In Rainbows is Radiohead’s seventh album, released in 2007. It comes from a band with a long history of taking chances and experimenting with their sound, never releasing something that sounded like a clone of their last album. And true to fashion, In Rainbows sounds like nothing they’d done before – and like everything – all at once.
Radiohead consists of five members, Thom Yorke (vocals/guitar/keyboards), Jonny Greenwood (guitar, Ondes Martenot, effects), Colin Greenwood (bass guitar), Ed O’Brien (rhythm guitar/effects), and Phil Selway (drums). Most people know the band for their biggest hit, “Creep”, and brush them off as just another alternative rock band from the 1990s. However, beyond that, they developed into a band with a penchant for pushing the boundaries of what was acceptable from a rock band, and that sense of daring is probably the biggest reason why I enjoy their music so much.
In their previous work, they morphed from a British alternative rock band, into something resembling the offspring of Pink Floyd and Aphex Twin – expansive textures and paranoid, insular electronica. Before the release of In Rainbows, they had largely eschewed the melodic quality of their earlier work, which alienated the band to a lot of casual listeners. But with this album, they managed to make something that blended both that strong melodic sense, and the lush textures that they had become more known for. The first song on the album, “15 Step”, is a good example of this – it starts off with a looped electronic drumbeat (that’s strikingly danceable), before Yorke’s high, melodic vocal line comes in. From there, a clean, jazzy guitar line enters, adding texture, but still leaving more than enough space for the bass guitar and vocals to breathe and mingle.

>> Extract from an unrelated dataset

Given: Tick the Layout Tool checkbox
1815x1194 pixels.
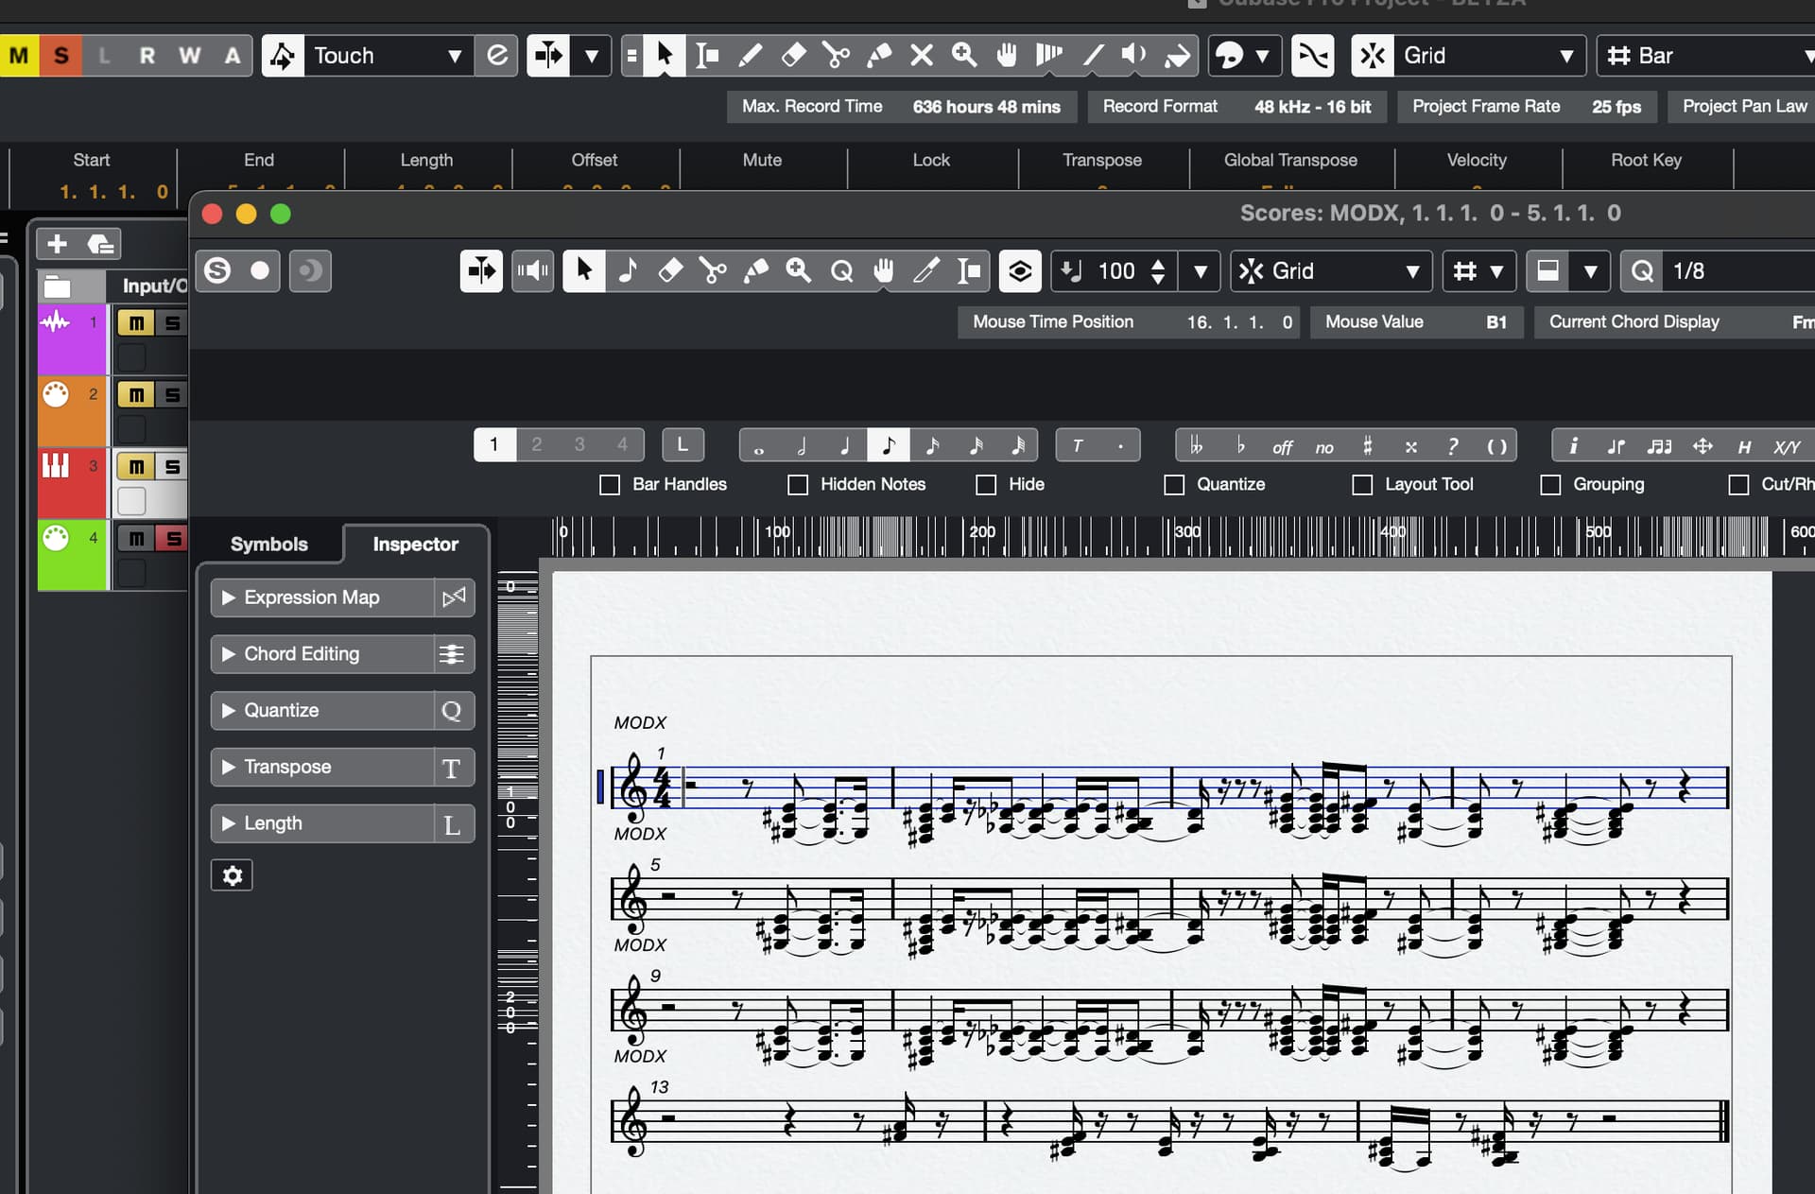Looking at the screenshot, I should click(x=1362, y=485).
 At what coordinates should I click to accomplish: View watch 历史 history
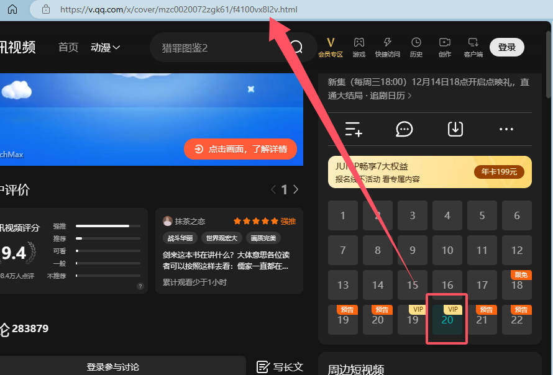point(416,47)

Texture and space are in fact the two biggest keys to the album’s sound. After the short, uncharacteristic burst of fuzz-guitar rock on “Bodysnatchers”, the album quiets down into songs like “Nude” and “Weird Fishes/Arpeggi”, which bring in slower tempos, plaintive melodies and lyrics, orchestration, and warm, rich instrumentation. The songs ebb and flow with keyboards and strings, groovy bass lines, and well-placed guitar work that neither dominate the songs, nor sink into the background. Right when you think “Weird Fishes/Arpeggi” is about to explode into climax, everything but Yorke’s vocals fall away, and when “Jigsaw Falling into Place” starts off with a quiet acoustic guitar intro, it’s the one that launches into a powerful and cathartic resolution halfway through.
Another facet of this album is how subtlety complex it is. At first listen, the songs sound fairly simple, but on repeated listens (and a good pair of headphones), it reveals more and more layers of sound. Keyboards, guitars, xylophones, drum machines, and reverb build to create a full range of sounds, and makes it a rewarding album to dig into time after time. Radiohead also sounds like they have embraced jazz more than on any other album, with the song “House of Cards” being the most prominent example of this. The guitar comps a jazzy chord progression along to Selway’s restrained time-keeping, which also adds a sparse, relaxing atmosphere to the song.
The title “In Rainbows” is more than perfect for this album – it has more vibrancy and color than any other album in their catalog. It doesn’t follow the normal Radiohead format of veering away from the expected on each album, but still manages to be surprising. They managed to combine the cold, computer-generated effects of their albums Kid A and Amnesiac, with a more natural, human element, and a sense of melody that they’d hidden away for nearly a decade. Even though this review sounds cold and professional, everything I have talked about here contributes to why I love this album so much – as much as I enjoy their more electronic, expansive songs, I am a sucker for the melodic, human feeling that their first three albums had. All of the different layers intrigue me as a musician, because they work together in ways that are subtle and sometimes almost imperceptible, but in a way that if they were not there, you would definitely notice. And unlike some of their moodier work, In Rainbows isn’t as emotionally draining to listen to, compared to Kid A or Hail to the Thief. It’s a much easier record to reach for anytime, and still get something that sounds like Radiohead. All in all, In Rainbows is a feat – ten years after their most critically acclaimed album, long past the prime of many other bands, they pulled out an album that stands alongside their best work, and in the light of The King of Limbs, is a like a send off to what Radiohead was, letting them adventure off into more obscure formats and sounds.